Дверь хижины задрожала.
– Нет, нет! – Хватит насилия. Хватит мятежей. – Уходите!
– Тише, Долли, т-ш-ш…
Мы были беззащитны. Молитвы и клятвы оказались бессильны. Мамины вилы я оставила снаружи, в пустом саду. Мы беспомощны. Я обняла мать и сестру, готовясь их защищать и умереть за них.
Монтсеррат, 1761. Возвращение
Дверь хижины распахнулась.
На пороге стоял па.
Высокий, с большими руками, выглядывающими из рукавов кафтана, длинными черными волосами.
– Бетти, как ты и девочки, целы?
Мами уставилась на него, не произнося ни слова.
– Что ж, гляжу, целы. Я так боялся, что мятежники вам навредят.
Ирландский говор отца звенел от радости. И я была счастлива. Па здесь! Моя душа ликовала. Глядя из окна на звезды, я молилась, чтоб он вернулся домой.
Мое тело обмякло. Мертвая хватка, которой я цеплялась за плечи мами, ослабла. Однако глаза ма безмолвно велели мне не шевелиться и даже не дышать.
– Бетти, ты плакала? Ты здорова? А Долли? – Он махнул на меня рукой, будто это могло отцепить меня от колен мами. – Должно быть, вы ужасно потрясены. Напуганы дикарями. Я все улажу.
Пинком он сшиб решетку, вошел в хижину и захлопнул дверь. Поставил длинноствольное ружье у стены, сбросил черный кафтан прямо на пол. Потом простер вперед руки, тяжело дыша, будто бежал с самого берега. От него тянуло соленым морем. А может, и ромом.
– Соскочил прямо с лодки. Хотел побыстрее своими глазами увидеть, как дела на плантации Кирван. И убедиться, что вас не тронули. Ох, Бетти, не знаю, что бы я сделал…
– Миссис Бен мертва. И ее муж. Их могли убить мятежники. Могли убить надсмотрщики, или стариков застрелил кто-то из твоих друзей – плантаторов.
Па поджал губы. Он подошел к нам и взял мою сестру из колыбели.
– Какая милашка. Ты ж моя Китти!
Баюкая ее, он пробормотал что-то на ирландском, которому меня учил, но слишком быстро – не разобрать.
Потом положил сестру и повернулся ко мне.
– Долли, моя умница-красавица Долли… Тоже будешь меня бояться?
Мами не пошевелилась, но ее железные пальцы разжались, хватка ослабла.

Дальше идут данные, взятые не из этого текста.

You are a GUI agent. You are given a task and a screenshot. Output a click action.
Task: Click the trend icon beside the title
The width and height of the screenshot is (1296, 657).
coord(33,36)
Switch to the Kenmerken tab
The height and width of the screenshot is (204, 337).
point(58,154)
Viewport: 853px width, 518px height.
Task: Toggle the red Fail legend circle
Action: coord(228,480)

– Иди же, Долли. Поздоровайся с па.
Мне нужно было выбрать между любимым отцом и женщиной, которая жертвовала собой ради меня каждый день; я не шелохнулась и затаила дыхание. Па подтянул серые бриджи, опустился на колени и так пополз к нам.
– Что стряслось? Долли испугалась стрельбы?
Мами встала и скользнула меж нами. Подол ее яркой юбки развевался у потухшего горшка с углем. Резко запахло мятой, с помощью которой она прогоняла муравьев – насекомых влекла кровь на том месте, где умерла миссис Бен. Если я не буду шевелиться, вонь меня задушит. Ма работала в этой ужасной лечебнице и потому знала, как навести порядок.
– Ты выпил, масса Кирван?
– Нет! – Па отпрянул. – Немного. Ты же знаешь, я никогда не обижу Долли или Китти. И тебя. Ты же моя Бетти, моя единственная.
Он повернулся ко мне. Дыхание его отдавало чем-то крепким и жгучим.
– А ты моя Долли. Хорошенькая куколка. Такой черной куколки я никогда не видел.
Он вскочил, чуть не упав, и начал приплясывать вокруг мами, а потом заключил ее в объятия.
– И ты, Бетти! Я скучал по тебе, женщина.
Все как в старые добрые времена: па был таким, пока не уехал, но с тех пор прошло много месяцев. Почему он всегда уезжает?
Па стащил треуголку, взъерошив буйную шевелюру.
– Бетти, вас с девочками никто не тронул? После мятежа с вами все в порядке?
– После трех мятежей. Их было три с тех пор, как ты уехал. Три. – Ма отошла от него и взяла на руки Китти. – Она успела вырасти. И Долли тоже. Почему ты вернулся только сейчас?